Poster Presentation Lorne Infection and Immunity 2013

Blimp-1 triggers the formation of immunoregulatory IL-10 producing Th1 cells during chronic viral infection (#147)

Ian A Parish 1 2 , Heather D Marshall 1 , Philipp A Lang 3 4 5 , Anne Brüstle 3 , Jonathan H Chen 1 , Weiguo Cui 1 , Pamela S Ohashi 3 4 6 , Casey T Weaver 7 8 , Susan M Kaech 1 9
  1. Department of Immunobiology, Yale University School of Medicine, New Haven, CT, USA
  2. Immunology Department, John Curtin School of Medical Research, Acton, ACT, Australia
  3. Campbell Family Institute for Breast Cancer Research, Ontario Cancer Institute, University Health Network, Toronto, ON, Canada
  4. Department of Immunology, University of Toronto, Toronto, ON, Canada
  5. Department of Gastroenterology, Hepatology, and Infectious Diseases, University of Dusseldorf, Dusseldorf, Germany
  6. Department of Medical Biophysics, University of Toronto, Toronto, ON, Canada
  7. Department of Pathology, University of Alabama at Birmingham, Birmingham, AL, USA
  8. Department of Microbiology, University of Alabama at Birmingham, Birmingham, AL, USA
  9. Howard Hughes Medical Institute,

During many chronic viral infections, the anti-viral T cell response becomes attenuated in a process that is partly host regulated.
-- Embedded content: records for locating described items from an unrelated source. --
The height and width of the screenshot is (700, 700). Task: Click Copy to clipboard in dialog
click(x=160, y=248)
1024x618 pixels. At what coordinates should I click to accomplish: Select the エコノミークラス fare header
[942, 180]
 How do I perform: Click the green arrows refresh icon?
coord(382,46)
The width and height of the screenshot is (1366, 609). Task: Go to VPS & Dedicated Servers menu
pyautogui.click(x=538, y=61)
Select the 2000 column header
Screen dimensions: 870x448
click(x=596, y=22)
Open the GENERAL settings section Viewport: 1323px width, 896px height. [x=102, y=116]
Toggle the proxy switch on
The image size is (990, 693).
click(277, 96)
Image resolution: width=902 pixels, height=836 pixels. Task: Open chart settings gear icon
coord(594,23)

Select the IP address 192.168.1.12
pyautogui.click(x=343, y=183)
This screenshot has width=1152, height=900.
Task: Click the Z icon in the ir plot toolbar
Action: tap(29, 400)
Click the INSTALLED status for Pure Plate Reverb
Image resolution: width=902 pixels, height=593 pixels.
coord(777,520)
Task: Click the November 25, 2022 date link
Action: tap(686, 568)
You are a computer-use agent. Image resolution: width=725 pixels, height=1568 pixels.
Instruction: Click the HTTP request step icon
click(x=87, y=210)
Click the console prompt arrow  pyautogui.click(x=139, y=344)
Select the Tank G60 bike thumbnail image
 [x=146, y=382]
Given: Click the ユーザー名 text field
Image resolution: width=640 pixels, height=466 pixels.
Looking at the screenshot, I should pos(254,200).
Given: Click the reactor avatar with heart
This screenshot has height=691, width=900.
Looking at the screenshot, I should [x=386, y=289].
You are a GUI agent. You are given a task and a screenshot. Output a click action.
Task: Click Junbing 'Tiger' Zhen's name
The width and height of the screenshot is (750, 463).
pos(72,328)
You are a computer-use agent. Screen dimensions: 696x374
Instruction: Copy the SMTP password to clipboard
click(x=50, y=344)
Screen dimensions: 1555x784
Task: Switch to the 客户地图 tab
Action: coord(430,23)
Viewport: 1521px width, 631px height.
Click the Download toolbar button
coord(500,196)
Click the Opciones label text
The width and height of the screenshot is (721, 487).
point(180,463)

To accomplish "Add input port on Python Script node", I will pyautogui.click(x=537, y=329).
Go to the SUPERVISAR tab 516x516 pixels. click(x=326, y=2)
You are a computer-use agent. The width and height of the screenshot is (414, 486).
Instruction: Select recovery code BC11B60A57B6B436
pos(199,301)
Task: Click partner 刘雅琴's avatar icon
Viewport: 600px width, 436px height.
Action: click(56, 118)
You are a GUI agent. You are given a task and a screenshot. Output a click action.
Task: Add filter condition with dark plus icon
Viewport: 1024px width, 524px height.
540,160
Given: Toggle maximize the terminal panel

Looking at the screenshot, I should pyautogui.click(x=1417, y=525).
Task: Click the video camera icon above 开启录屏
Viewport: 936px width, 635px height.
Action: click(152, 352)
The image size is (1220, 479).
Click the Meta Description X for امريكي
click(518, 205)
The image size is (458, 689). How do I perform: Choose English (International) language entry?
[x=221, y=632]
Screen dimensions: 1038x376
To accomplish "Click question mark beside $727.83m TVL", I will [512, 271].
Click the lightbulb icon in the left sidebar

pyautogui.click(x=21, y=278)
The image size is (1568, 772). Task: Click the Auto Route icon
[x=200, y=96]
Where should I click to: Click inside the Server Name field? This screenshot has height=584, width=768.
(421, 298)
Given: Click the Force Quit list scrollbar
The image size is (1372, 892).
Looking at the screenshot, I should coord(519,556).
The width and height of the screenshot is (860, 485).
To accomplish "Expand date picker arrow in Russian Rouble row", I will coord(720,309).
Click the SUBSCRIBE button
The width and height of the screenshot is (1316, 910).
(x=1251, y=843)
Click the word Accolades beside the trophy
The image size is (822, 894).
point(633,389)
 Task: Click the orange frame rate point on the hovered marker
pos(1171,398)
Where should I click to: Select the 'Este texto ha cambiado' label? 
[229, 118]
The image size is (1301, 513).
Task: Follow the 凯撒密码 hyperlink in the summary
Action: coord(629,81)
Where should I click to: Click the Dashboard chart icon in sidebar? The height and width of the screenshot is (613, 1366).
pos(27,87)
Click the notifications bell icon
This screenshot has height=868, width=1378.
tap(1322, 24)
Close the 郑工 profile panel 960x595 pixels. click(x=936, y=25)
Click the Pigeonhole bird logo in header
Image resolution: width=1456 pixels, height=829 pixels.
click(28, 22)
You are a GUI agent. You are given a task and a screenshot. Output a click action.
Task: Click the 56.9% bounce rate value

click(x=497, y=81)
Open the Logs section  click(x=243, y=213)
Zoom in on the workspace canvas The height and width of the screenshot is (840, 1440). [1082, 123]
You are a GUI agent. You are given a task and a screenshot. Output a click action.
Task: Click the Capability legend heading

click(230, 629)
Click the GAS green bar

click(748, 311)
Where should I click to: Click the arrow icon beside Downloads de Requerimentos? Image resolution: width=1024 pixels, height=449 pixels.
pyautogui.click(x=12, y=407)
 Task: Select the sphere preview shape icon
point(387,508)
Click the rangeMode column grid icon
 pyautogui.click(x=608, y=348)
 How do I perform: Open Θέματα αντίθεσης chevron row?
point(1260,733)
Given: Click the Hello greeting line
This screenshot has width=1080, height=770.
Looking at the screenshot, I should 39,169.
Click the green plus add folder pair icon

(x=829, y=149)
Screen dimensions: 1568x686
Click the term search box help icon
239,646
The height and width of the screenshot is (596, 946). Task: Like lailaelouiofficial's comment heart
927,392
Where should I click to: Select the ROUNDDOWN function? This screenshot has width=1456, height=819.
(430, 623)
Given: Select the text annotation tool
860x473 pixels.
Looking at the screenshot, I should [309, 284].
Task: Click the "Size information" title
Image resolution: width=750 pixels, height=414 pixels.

While elevated expression of the immunosuppressive cytokine IL-10 is involved in this process, the relevant cellular sources of IL-10, as well as the pathways responsible for IL-10 induction, remain unclear. In this study, we trace IL-10 production over the course of chronic lymphocytic choriomeningitis virus (LCMV) infection using an IL-10 reporter mouse line. We demonstrate that “exhausted” virus-specific T cells, particularly virus-specific Th1 cells, display elevated IL-10 expression during chronic LCMV infection and that ablation of IL-10 from the T cell compartment can partially restore T cell function and reduce viral loads. We find that Blimp-1 is required for IL-10 expression by Th1 cells and implicate antigen as the likely Blimp-1/IL-10 induction signal. Thus, effector T cells self-limit their responsiveness during persistent viral infection via an IL-10-dependent negative feedback loop.